Personal Injury Claims – 9 Things To Do Following An Accident

Accidents happen. Sometimes an accident may cause extensive physical and psychological injuries… Learn More

Authors:  Lynda Troup, Bailey Harris

published 04/04/2019

Accidents happen. Sometimes an accident may cause extensive physical and psychological injuries and prevent you from working, caring for yourself and your family, and participating in activities that you used to enjoy.

Here are some things that you can do in the minutes and months following an injury that can assist in the event you are injured in an accident.

1. Medical Attention: First and foremost, your priority and the priority of those around you should be to ensure that you receive timely and appropriate medical attention. Your physical and psychological health are paramount.

2. Witnesses: Immediately or as soon as possible, make a list of all individuals who witnessed the incident. This list should include names, phone numbers, addresses, and e-mail addresses. Witnesses may help support your claim.

3. Photographs: Pictures speak louder than words. You should take, and save, photographs of the exact location of incident as soon as possible. Your objective is to take pictures and/or videos of the conditions that caused or contributed to the incident. For example, if you slipped and fell on an icy sidewalk, you should take pictures of the sidewalk, the ice, the location of the sidewalk on the street, and the surrounding area.

4. Make Notes: Memories fade, but in litigation, details are very important. What you write down will depend on the nature of the incident. For example, if you slip and fall, you should note where you were walking, what shoes you were wearing, a description of the ground/flooring, etc. If you have a sports injury, you may want to describe how you put on your equipment, the time of the game/event, and the location of the event. In a boating accident, you may want to note wind direction and gusts, location of the sun, and the location of the accident on a GPS. Write down a very detailed summary of the incident. This may include:

  • The date; the time of day; the weather conditions; the lighting (daylight, sunset, well-lit room, etc.); what you saw and heard prior to the incident (children playing nearby, cars, boats driving by).
  • What you felt as the incident happened (did you trip on the sidewalk, slip on ice, fall unexpectedly playing hockey/soccer/football).
  • Describe how you fell and how you landed after you fell. Try to describe the mechanics of the incident (i.e. I stepped forward with my right foot, I slipped on the ice, fell backwards twisting my right knee, put my left hand out to brace the fall and landed on my left shoulder).
  • What happened after the incident (i.e. I could not move, I felt pain, the ground felt cold/warm, people came to help me, I passed out).
  • Also write down what happened in the days and months following the incident. We recommend keeping a journal in which you can write down medical appointments, pain levels, mobility, etc. Keep track of your personal account of your pain and rehabilitation.

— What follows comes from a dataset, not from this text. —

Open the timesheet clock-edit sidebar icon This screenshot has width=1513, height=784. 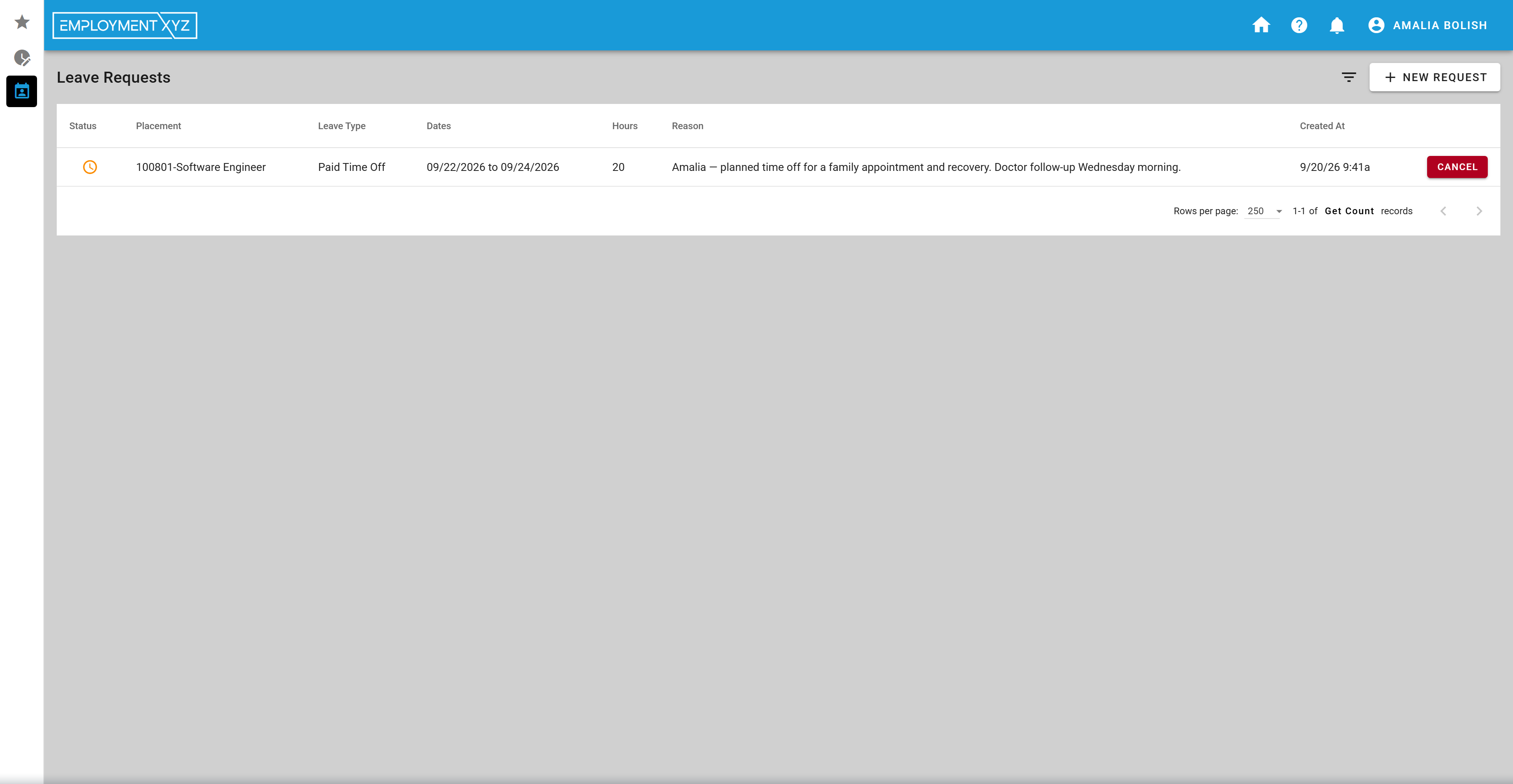[x=22, y=57]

5. Keep your shoes and clothing: Do not wear the shoes again and certainly do not discard them. Your shoes may need to be produced as evidence in a slip and fall. If you have a sporting injury, keep your sports equipment. If you injure yourself while operating an all-terrain vehicle or boating or sledding or skiing, etc., you should seek legal advice about whether it is necessary to preserve relevant evidence.

6. Treatment: Seek prompt and ongoing medical treatment as required and follow the medical advice you receive. It is important to document your injuries and determine your diagnosis and prognosis. Your doctors may refer you to specialists or other healthcare providers such as physiotherapists, chiropractors, or massage therapists. You do not, however, need to know your diagnosis and prognosis before you seek legal advice about whether you have a potential legal claim against the property owner or another party involved in the incident.

7. Receipts: Keep all receipts for purchases related to the incident. This may include receipts for prescriptions or over the counter medication, medical care, other medical aids (braces, crutches), exercise facilities or devices (balls, rolls, etc.), replacement clothing/eyewear/shoes, and treatment receipts (massage, physiotherapy, chiropractic care).

8. Employment: If you are unable to work, obtain appropriate medical notes/reports for your employer. Provide frequent updates of your condition to your employer. Document the days of work missed. You may qualify for short-term or long-term disability benefits. You may have a compensable loss of income claim. A lawyer can help you navigate your time off of work.

9. Retain a lawyer: In Manitoba, you have two years to sue from the date of the accident. However, other limitation periods may apply. A lawyer will advise you of all potential deadlines. A lawyer will also assist in putting all necessary parties on notice of your accident and guide you through the foregoing steps and advance a claim on your behalf.